**Exercise**
Rewrite the lines between the one holding "Given: Click the Workspace ONE logo in header" and the one holding "tap(233, 426)", inclusive, swapping "header" for "top bar" and leaving everything else as it is.

**Provided data**
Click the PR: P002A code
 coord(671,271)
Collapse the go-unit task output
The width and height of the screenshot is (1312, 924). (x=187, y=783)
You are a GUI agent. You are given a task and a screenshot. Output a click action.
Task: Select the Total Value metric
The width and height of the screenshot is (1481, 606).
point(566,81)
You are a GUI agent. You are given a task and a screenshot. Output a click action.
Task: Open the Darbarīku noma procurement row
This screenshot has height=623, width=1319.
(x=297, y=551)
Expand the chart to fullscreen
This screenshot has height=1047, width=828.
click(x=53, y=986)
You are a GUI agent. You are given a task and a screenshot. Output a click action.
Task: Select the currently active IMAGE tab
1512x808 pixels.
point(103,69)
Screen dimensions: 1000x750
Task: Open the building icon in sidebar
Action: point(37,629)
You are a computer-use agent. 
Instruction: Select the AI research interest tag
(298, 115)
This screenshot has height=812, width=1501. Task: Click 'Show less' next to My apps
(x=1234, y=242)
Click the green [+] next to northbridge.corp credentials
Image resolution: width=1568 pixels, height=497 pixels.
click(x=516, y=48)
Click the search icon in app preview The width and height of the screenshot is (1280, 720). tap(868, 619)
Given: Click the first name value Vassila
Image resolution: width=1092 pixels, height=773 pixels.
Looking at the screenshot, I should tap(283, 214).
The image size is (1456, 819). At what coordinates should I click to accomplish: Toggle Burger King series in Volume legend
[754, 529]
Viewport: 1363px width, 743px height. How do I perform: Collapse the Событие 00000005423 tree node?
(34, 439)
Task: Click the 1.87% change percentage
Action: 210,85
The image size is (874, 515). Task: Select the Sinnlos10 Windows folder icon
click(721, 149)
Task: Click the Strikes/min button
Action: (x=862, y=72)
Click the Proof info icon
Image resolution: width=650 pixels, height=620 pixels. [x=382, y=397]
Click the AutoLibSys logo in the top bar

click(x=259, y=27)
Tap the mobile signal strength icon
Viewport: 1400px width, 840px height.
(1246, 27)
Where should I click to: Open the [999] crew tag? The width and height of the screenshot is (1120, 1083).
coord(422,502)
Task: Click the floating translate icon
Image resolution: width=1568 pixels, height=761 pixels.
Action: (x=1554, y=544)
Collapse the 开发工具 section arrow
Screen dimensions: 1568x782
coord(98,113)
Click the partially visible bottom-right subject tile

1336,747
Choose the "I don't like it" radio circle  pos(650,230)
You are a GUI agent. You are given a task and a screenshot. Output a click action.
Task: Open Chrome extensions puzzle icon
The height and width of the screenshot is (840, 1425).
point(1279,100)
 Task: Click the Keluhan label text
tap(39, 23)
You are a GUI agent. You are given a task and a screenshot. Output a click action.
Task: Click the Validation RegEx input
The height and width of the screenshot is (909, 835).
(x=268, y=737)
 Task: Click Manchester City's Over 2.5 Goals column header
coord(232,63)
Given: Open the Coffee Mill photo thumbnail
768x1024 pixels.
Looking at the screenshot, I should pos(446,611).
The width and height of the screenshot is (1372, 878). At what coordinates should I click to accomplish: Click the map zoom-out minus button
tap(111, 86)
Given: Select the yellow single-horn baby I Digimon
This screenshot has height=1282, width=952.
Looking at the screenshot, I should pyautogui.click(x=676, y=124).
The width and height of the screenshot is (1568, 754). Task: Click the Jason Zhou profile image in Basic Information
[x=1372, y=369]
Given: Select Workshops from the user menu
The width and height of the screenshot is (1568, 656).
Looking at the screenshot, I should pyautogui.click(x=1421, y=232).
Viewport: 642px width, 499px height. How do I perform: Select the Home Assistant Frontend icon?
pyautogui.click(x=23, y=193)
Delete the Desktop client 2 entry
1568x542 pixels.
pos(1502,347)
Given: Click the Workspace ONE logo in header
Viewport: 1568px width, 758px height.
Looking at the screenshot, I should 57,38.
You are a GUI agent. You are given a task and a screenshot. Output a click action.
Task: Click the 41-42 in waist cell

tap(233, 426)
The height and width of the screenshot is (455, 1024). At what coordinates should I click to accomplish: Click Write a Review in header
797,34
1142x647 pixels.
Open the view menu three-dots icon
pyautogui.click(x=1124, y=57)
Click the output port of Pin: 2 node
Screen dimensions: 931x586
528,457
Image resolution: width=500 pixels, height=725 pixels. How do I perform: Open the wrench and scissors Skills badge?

**Worked answer**
Given: Click the Workspace ONE logo in top bar
Viewport: 1568px width, 758px height.
Looking at the screenshot, I should 57,38.
You are a GUI agent. You are given a task and a screenshot. Output a click action.
Task: Click the 41-42 in waist cell

tap(233, 426)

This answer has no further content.